- Director: Katherine E. Sender
- Producer: Sut Jhally, Katherine E. Sender
This documentary picks up where "Further Off the Straight and Narrow" left off in 2006. How did the rise of LGBTQ visibility, political progress, and digital technologies in the 2000s come together to offer the abundance of complex queer and transgender representations we see today? The streaming services Netflix and Amazon Prime attracted audiences' attention with nuanced and intersectional queer and trans narratives when they debuted the original series "Orange is the New Black" and "Transparent." Legacy channels had to develop more complex and sustained LGBTQ storylines to compete.

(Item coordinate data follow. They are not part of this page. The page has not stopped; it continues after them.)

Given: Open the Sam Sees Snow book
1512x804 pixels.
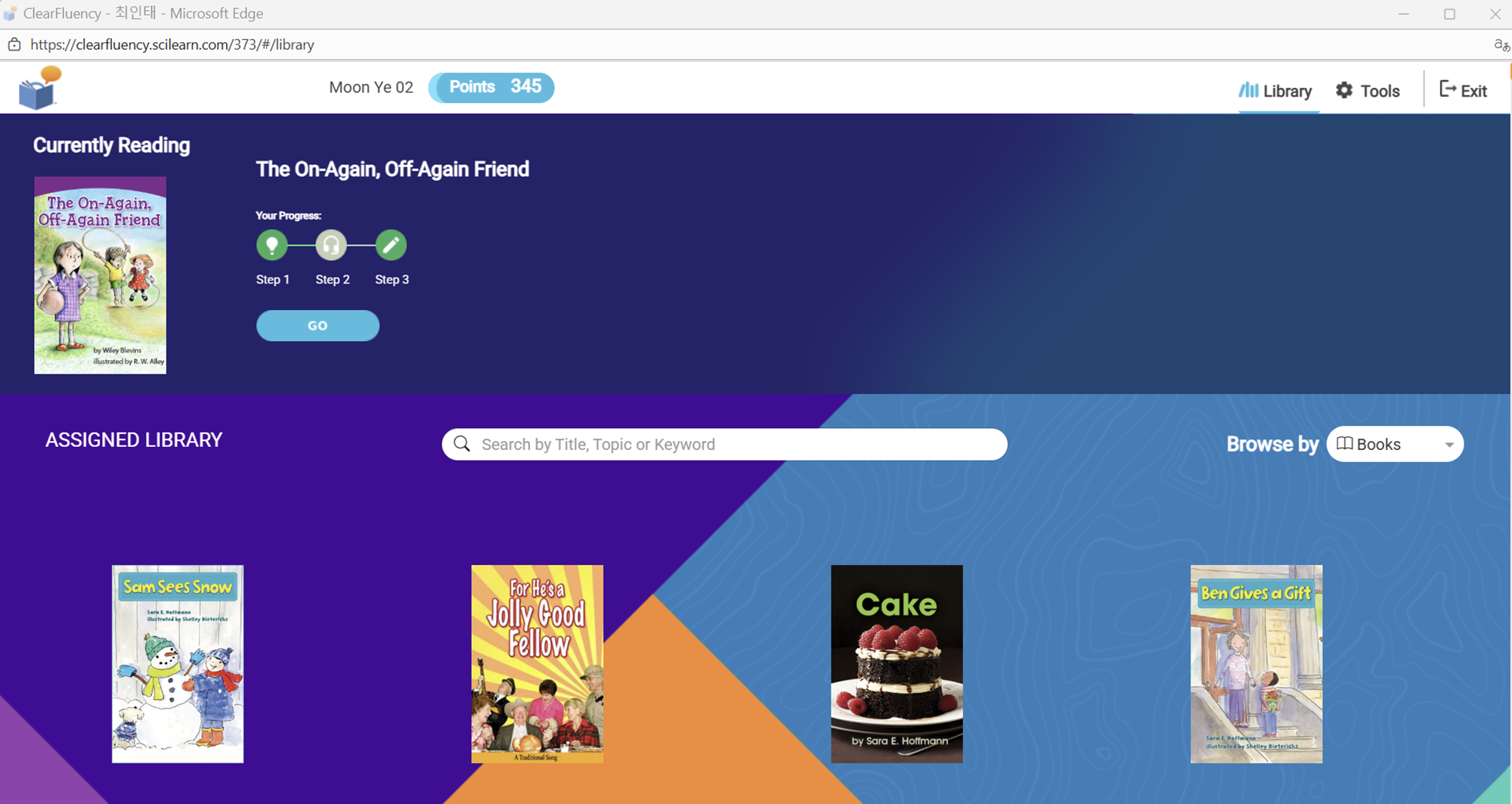Looking at the screenshot, I should pyautogui.click(x=178, y=663).
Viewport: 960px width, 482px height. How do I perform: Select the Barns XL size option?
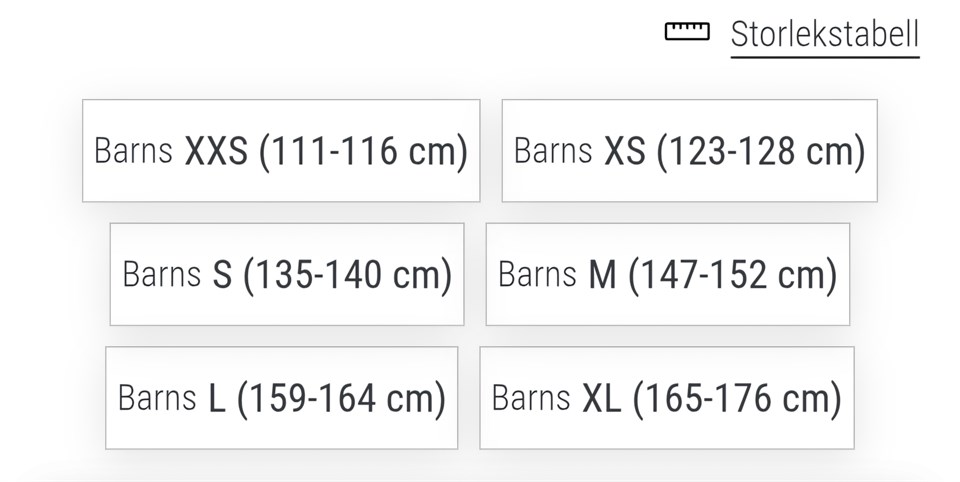666,398
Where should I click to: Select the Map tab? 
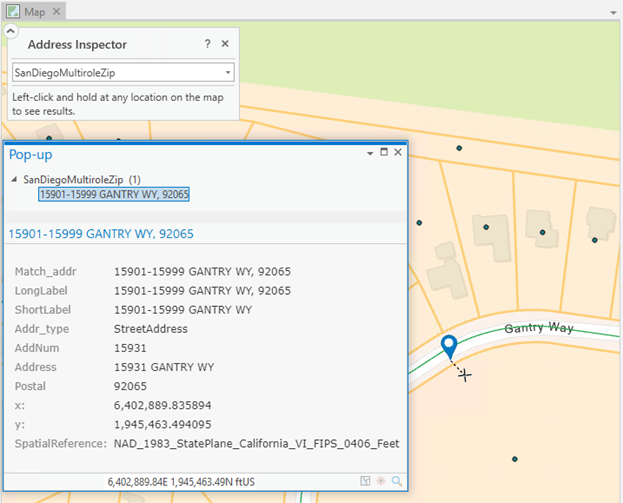pos(35,11)
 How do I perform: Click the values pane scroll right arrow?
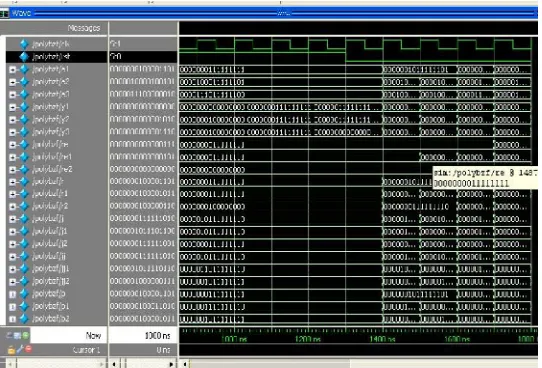171,364
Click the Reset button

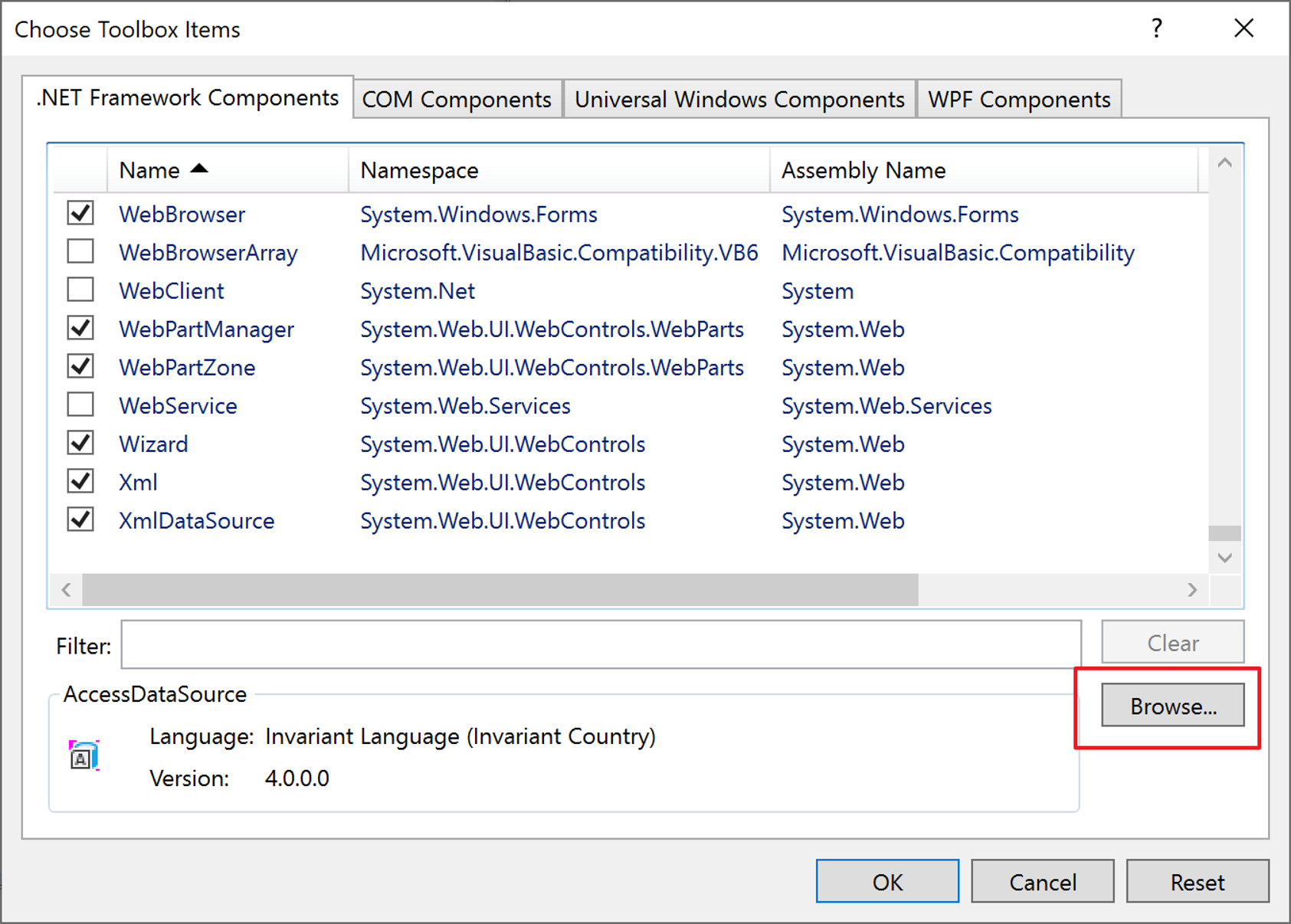1198,881
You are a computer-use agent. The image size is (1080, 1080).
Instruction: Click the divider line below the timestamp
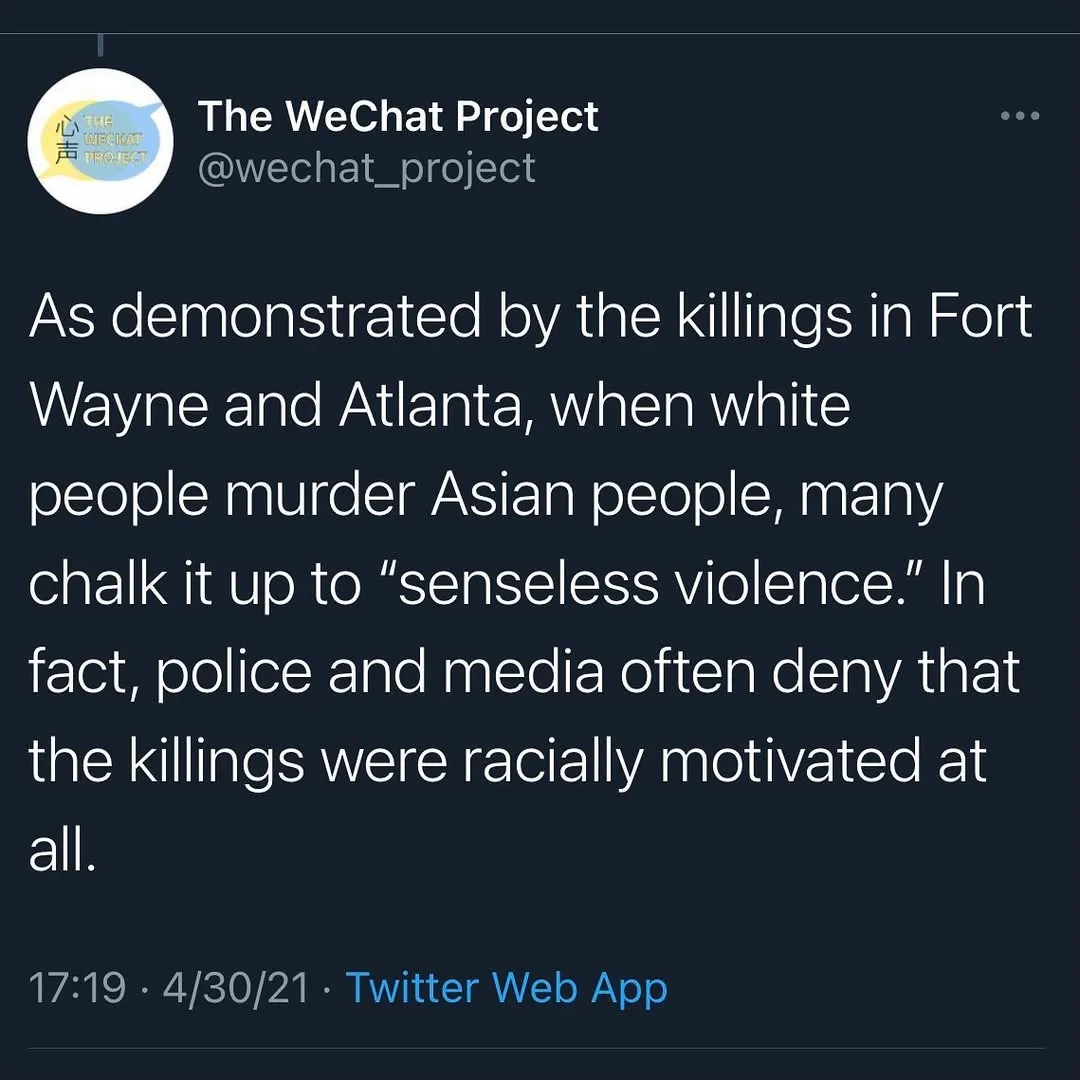540,1049
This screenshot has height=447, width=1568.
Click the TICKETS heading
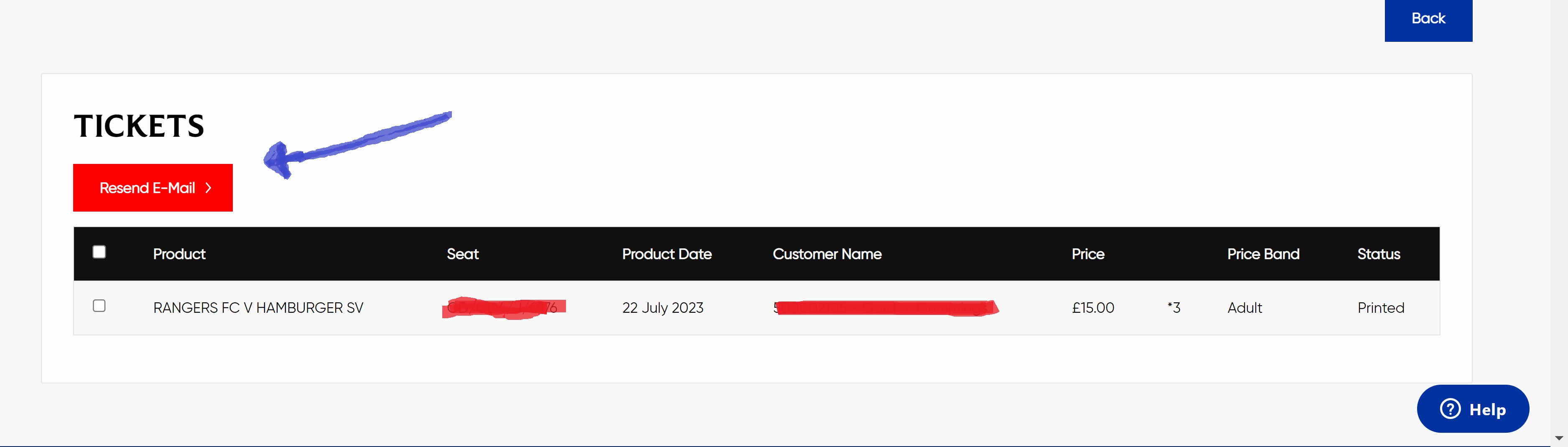139,126
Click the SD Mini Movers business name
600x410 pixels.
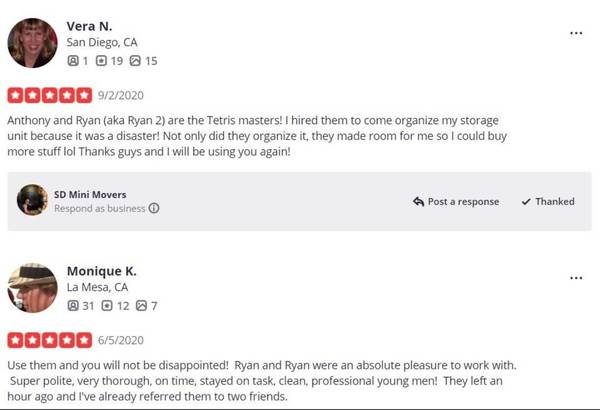pos(90,194)
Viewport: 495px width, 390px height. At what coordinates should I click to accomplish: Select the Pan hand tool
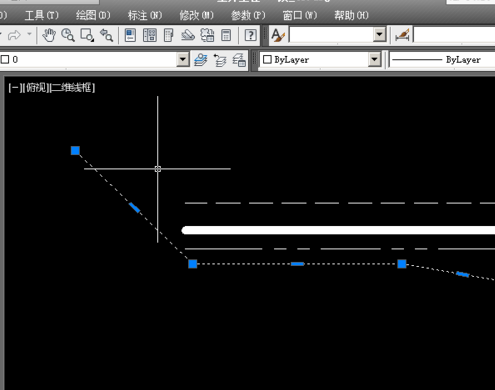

Queer and ally showrunners use their growing influence to create well-written, diverse roles, and audiences hold producers accountable through social media. And when viewers don't see images that represent them in the media mainstream, a rich array of independent web series offers authentic, community-sustaining narratives. Our digitally connected world circulates mainstream and independent queer and trans television through both official and informal networks. Yet queer and trans television is facing cultural challenges to the presence of LGBTQ in our media, our schools, athletics, and public space. And as distribution channels are moving from niche to mass audiences once again, we cannot take for granted that distinctive LGBTQ characters and plotlines will be a taken-for-granted staple of our television universe. Long-fought cultural struggles persist over who gets to exist in our national imagination.